Таков один образец, одна возможность соотношения дневника и литературы. В творчестве других поэтов-символистов она могла реализовываться и реализовывалась по другому. Очевидно, что З.Гиппиус относилась к своим дневникам как к художественным произведениям. Не случайно один из дневников она сама опубликовала (с соответственными изменениями), а ряд других представлен в виде тематических дневников, посвященных одной проблеме, развертывающейся во времени[347]. Во многом аналогичным подходу Гиппиус было отношение к своим дневникам «друзей Гафиза», о чем нам уже приходилось писать[348]. При их собраниях происходили регулярные чтения дневников и их обсуждение.
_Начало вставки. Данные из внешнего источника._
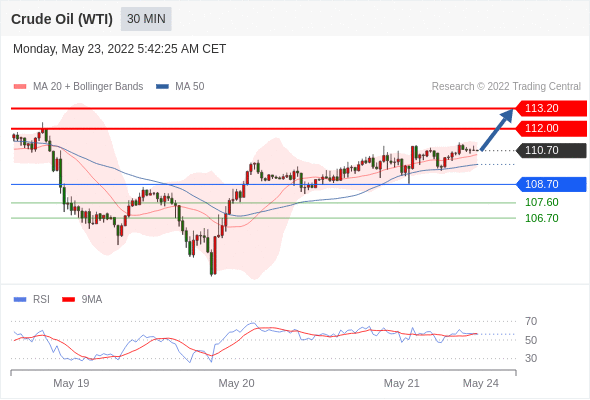Click the 106.70 support level label

(542, 218)
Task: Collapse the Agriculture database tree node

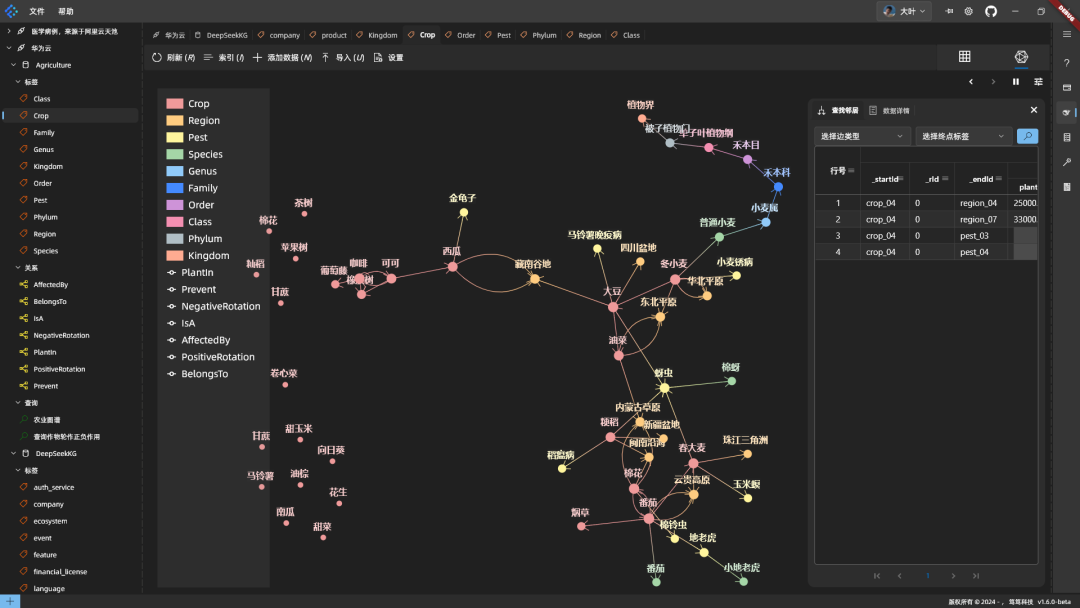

Вот запись Вяч. Иванова: «А в глазах Антиноя <М.А. Кузмина> было щедрое солнце и он возвестил о своем желании прочитать, наконец, свой знаменитый дневник. <...> Чтение было пленительно. Дневник — художественное произведение. Это душный тепидарий; в его тесном сумраке плещутся влажные, стройные тела, и розовое масло капает на желтоватый мрамор. Дневник «специален», и только эта моноидейность грозит перейти в мертвенность. <...> Для меня дневник Антиноя еще и lecture edifiante, помогающая преодолеть некоторое уклонение воли наглядными изображениями правды и неправды смутных ее тяготений. Но, прежде всего, дневник — художественное отражение текущей где-то по затаенным руслам жизни, причудливой и необычайной по контрасту между усладой, как объектом восприятия и воспринимающим субъектом, — отражение, дающее иногда разительный рельеф. И притом автор дневника знает почти забытый теперь секрет приятного стиля»[349].
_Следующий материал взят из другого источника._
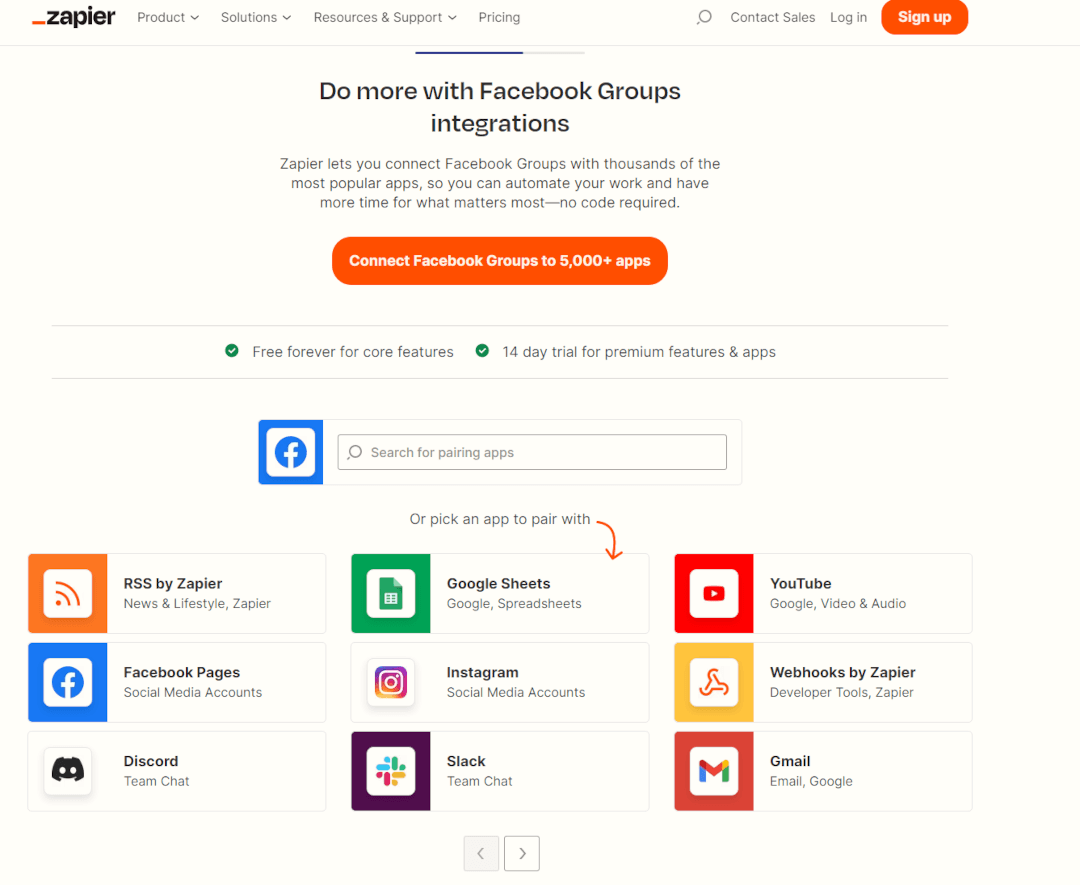Open the search magnifier in the navbar

click(704, 17)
И в другом месте: «Нувель принес дневник и решил пересидеть (Ремизовых и Ал.Н. Чеботаревскую. — Н.Б.). <...> Renouveau (В.Ф. Нувель. — Н.Б.) читал. Потом речь зашла об Эросе. Я решил говорить с Сомовым о нем интимно — и, о чудо, он пошел охотно навстречу. <...> Тогда я окончательно пристыжен, неожиданная экспансивность Сомова и откровенность Renouveau, который сообщает каждый час своих переживаний, делают безобразной мою скрытность, не находящую себе извинения в факте дневничка, который я направляю тебе, не делясь, как прежде, с друзьями своей жизни»[350]. В последней фразе речь идет о том, что дневник свой, начатый в традиционной форме, Иванов продолжает в виде писем к жене, находящейся в это время в Швейцарии. Формально будучи письмами, функционально это самый настоящий дневник, что неоднократно подчеркивает и сам Иванов. В то же время он предназначен не для собственных глаз, а для чтения другого человека, несмотря на полнейшую интимность, до сих пор препятствующую его полной публикации.